PoolTogether, a so-called “no-loss lottery” decentralized finance (DeFi) platform, collected 470.90 Ether (ETH) via the sale of nonfungible tokens (NFTs) to fund its defense against a prospective class action lawsuit.
This implies PoolTogether is well on its way to achieving its goal of gathering at least 769 ETH (about $1.5 million at the time of writing) to defend itself against a “meritless” lawsuit. The platform has 21 days remaining till the NFT fundraising campaign concludes. On its NFT minting page, it stated:
“PoolTogether Inc. is a defendant in a putative class action lawsuit. A person deposited the equivalent value of $12.00 into the protocol and is now suing PoolTogether Inc. and others for substantial damages.”
Joseph Kent, the former head of technology for Senator Elizabeth Warren’s 2020 presidential campaign, is organizing the class-action lawsuit. In January, Ken filed a lawsuit against the project, its founder Leighton Cusack, and a number of its affiliated partners after putting around $12 in stablecoins in the system.
Kent argues in a February complaint that PoolTogether is operating an illegal lottery in New York and that the site “can not ever produce a positive expected value” because it puts up to 50 percent of each weekly award in reserve.
Kent is seeking double the amount he spent on lottery tickets in PoolTogether, as well as double the reasonable amount of attorney’s fees and court costs.
PoolTogether offers to deliver risk-free lotteries on stablecoin deposits on the platform by earning interest on ticket buyers’ and liquidity suppliers’ funds using DeFi lending protocols.
The winner of the lottery receives the lion’s share of the produce, while the runners-up get a smaller share. All other participants are reimbursed in full.

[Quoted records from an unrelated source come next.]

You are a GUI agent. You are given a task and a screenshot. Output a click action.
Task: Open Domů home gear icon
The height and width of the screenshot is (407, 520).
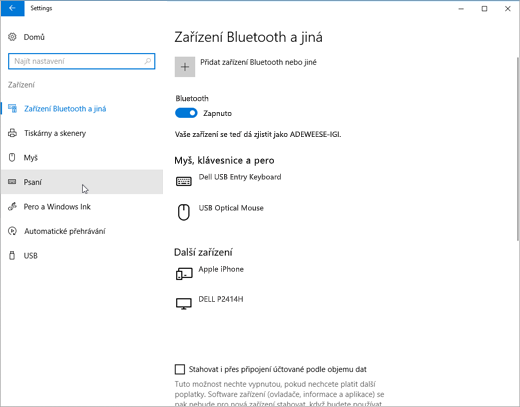point(12,37)
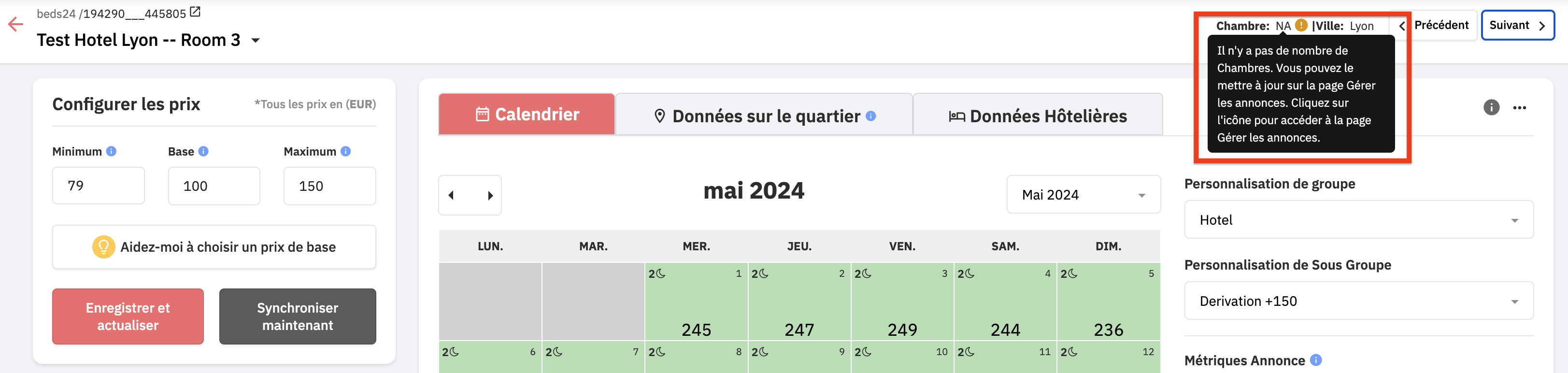Screen dimensions: 1568x373
Task: Click the Base price input field
Action: (x=214, y=186)
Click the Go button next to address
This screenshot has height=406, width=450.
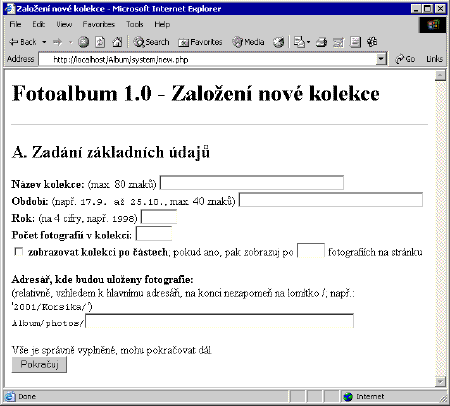click(405, 59)
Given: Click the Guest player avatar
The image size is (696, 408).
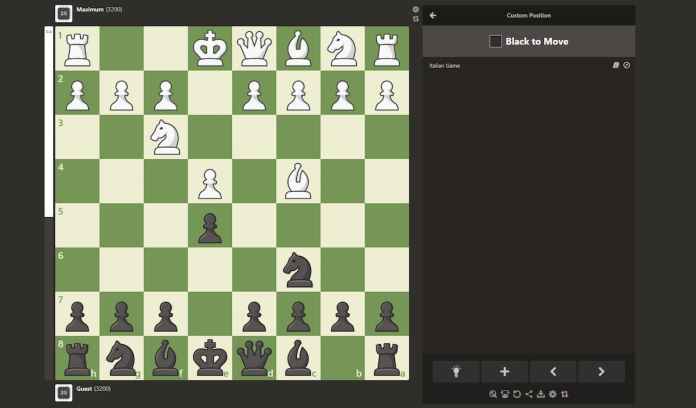Looking at the screenshot, I should pos(63,393).
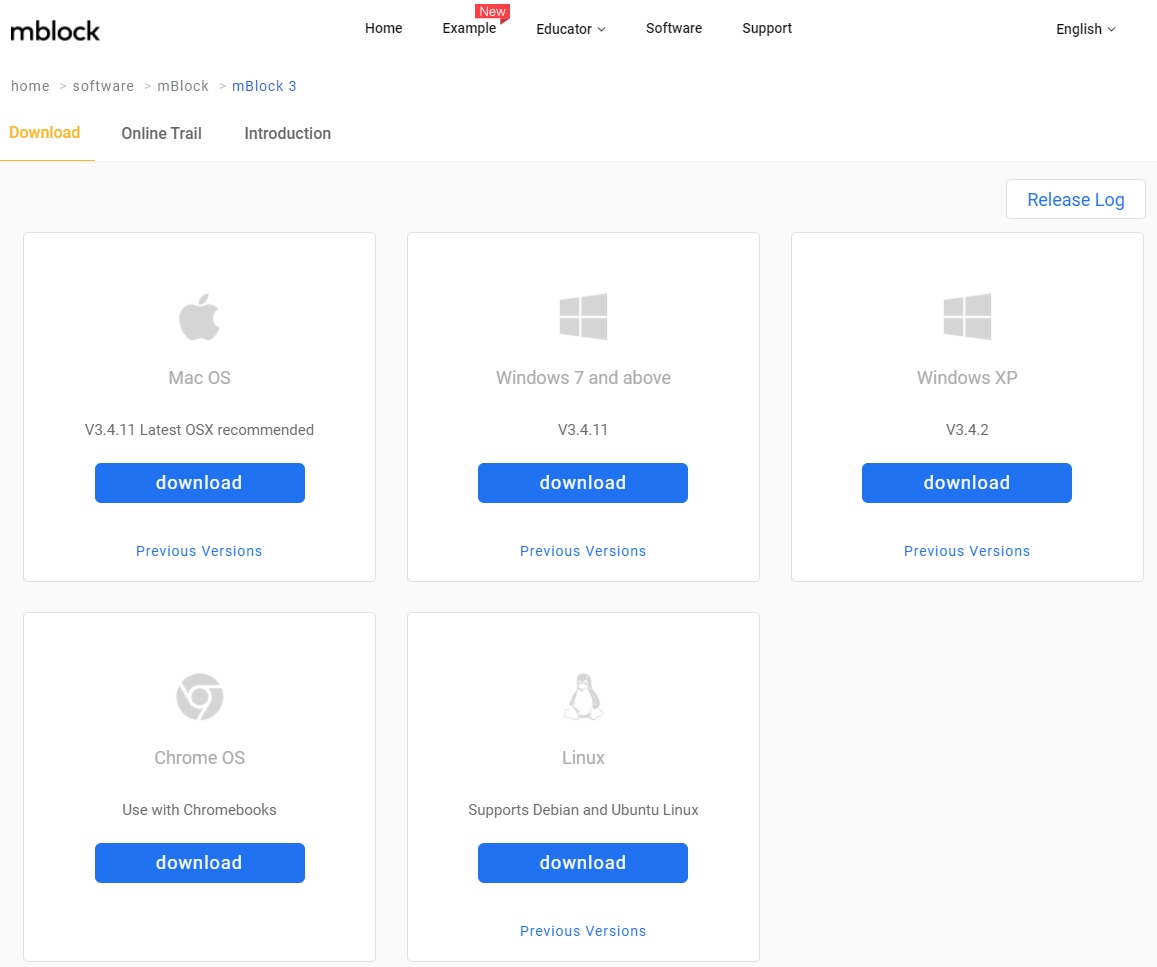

According to its website, PoolTogether now offers weekly awards totalling $80,436 across its v3 and v4 pools.
PoolTogether noted that the “allegations lack merit but a thorough defense is still needed” and quoted a Wall Street Journal article from January stating that the lawsuit seems to be “to be a deliberate effort to put some of the DeFi community’s core doctrines to the test.”

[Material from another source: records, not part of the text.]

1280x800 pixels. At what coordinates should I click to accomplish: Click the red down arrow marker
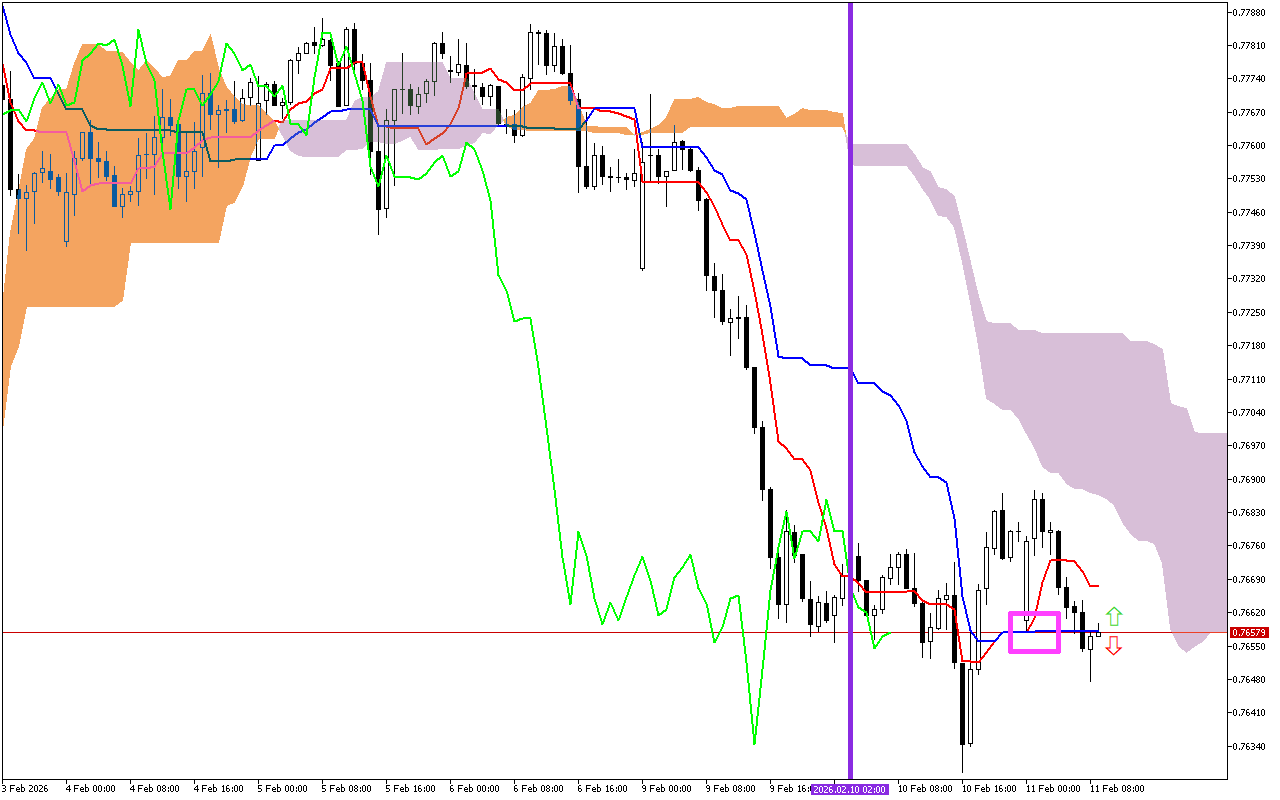[x=1113, y=646]
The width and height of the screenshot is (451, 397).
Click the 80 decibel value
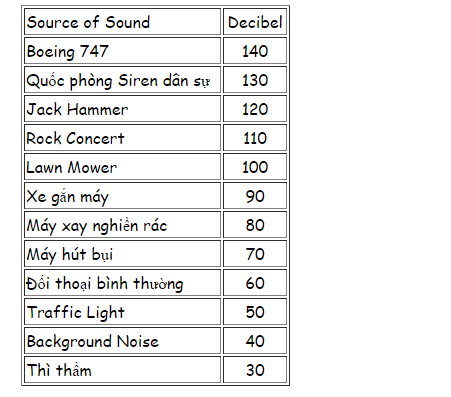[255, 225]
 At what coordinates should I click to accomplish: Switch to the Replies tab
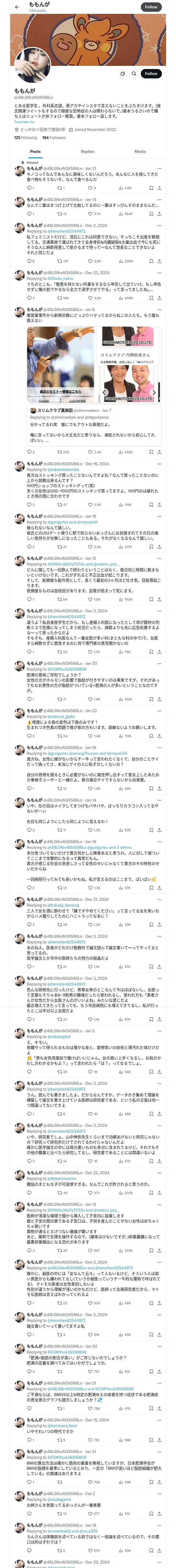click(x=87, y=152)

The community has shown tremendous support for the campaign so far, as 2,416 NFTs have been sold for a total of 470.90 ETH, which is presently valued at $911,959. If all NFTs are sold, the platform will get 1,076 ETH, or around $2.2 million.
The NFTs are accessible in three levels of rarity and pricing, with the supporter tier consisting of 10,000 NFTs priced at 0.1 ETH each, the lawyer tier consisting of 1,000 NFTs priced at 1 ETH each token, and the judge tier consisting of 10 NFTs priced at 75 ETH apiece.
Chris Dixon, general partner at Andreessen Horowitz, and other notable figures in the industry have contributed by obtaining one of the 75 ETH evaluating NFTs.
Notably, the complaint shows a general distaste for bitcoin, which may explain why the community has rallied behind PoolTogether. Kent is reportedly “very concerned” that the bitcoin sector “accelerates climate change and enables people to avoid financial regulations and defraud clients.”